In work that may help solar panels become a more viable source of mainstream power, a research group has created a dye-based solar cell with a high efficiency and high stability, and that lacks the volatile chemicals used in similar cells. This is a combination so far lacking in the newest solar-cell prototypes.
The group, including researchers from the Changchun Institute of Applied Chemistry at the Chinese Academy of Sciences (CAS) and the Swiss Federal Institute of Technology, was studying a new type of solar cell that is being widely researched across the globe, one made of bendy, low-cost, lightweight organic materials rather than rigid, pricey, and often heavy inorganic materials.
"We have uncovered new findings on old solar-cell materials and created high-performance cells," said Peng Wang, a researcher in the Changchun Institute of Applied Chemistry and the study's corresponding scientist, to PhysOrg.com.
The type of organic solar cell Wang and his colleagues improved contains three key parts.
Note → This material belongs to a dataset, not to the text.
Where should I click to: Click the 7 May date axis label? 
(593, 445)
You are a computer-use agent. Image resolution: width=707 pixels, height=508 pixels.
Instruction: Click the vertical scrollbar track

The first two components are a semiconductor, such as silicon, and an electrolytic liquid—a conducting solution commonly formed by dissolving a salt in a solvent liquid, such as water. The semiconductor and electrolyte work in tandem to split the closely-bound electron-hole pairs produced when sunlight hits the cell, called excitons (holes are positively charged electron vacancies).
The third component is the source of these photo-induced charge carriers, a photosensitive dye that gives the solar cells their name: "dye-sensitized," with the most common dye being iodide. In addition, a nanomaterial is also often used to hold the dye molecules in place like a scaffold.
The highest efficiency solar cell ever made is dye-sensitized, with an efficiency of 11 percent, meaning 11 percent of the solar energy is converted to electrical energy (compared to 8.2 percent achieved by Wang and his group).
But the highest efficiency dye-sensitized cells also contain volatile solvents in their electrolytes that can permeate across plastic (i.e. organic compounds) and also present problems for sealing the cells. Cells that contain these solvents are therefore unattractive for outdoor use due to potential environmental hazards. So while they perform well, they have serious drawbacks.
Researchers have developed solar cells that use solvent-free electrolytes, but the cell efficiencies are too low.
The cell developed by Wang and his group avoids these issues using a "formulation" they developed. To create their electrolyte, they took three solid salts and mixed them to form a "fascinating" liquid, says Wang. The resulting electrolyte has an impressive conductivity as well as the favorable stability properties of all three salts.
"The performance of our solar cell now matches that of cells that use volatile solvents," said Wang. "This is an important step toward the production of large-scale outdoor dye-sensitized solar cells."
Citation: Yu Bai, Yiming Cao, Jing Zhang, Mingkui Wang, Renzhi Li, Peng Wang, Shaik M. Zakeeruddin and Michael Grätzel 29 June 2008 Nature advance online publication, DOI:10.1038/nmat2224
Copyright 2008 PhysOrg.com.
All rights reserved. This material may not be published, broadcast, rewritten or redistributed in whole or part without the express written permission of PhysOrg.com.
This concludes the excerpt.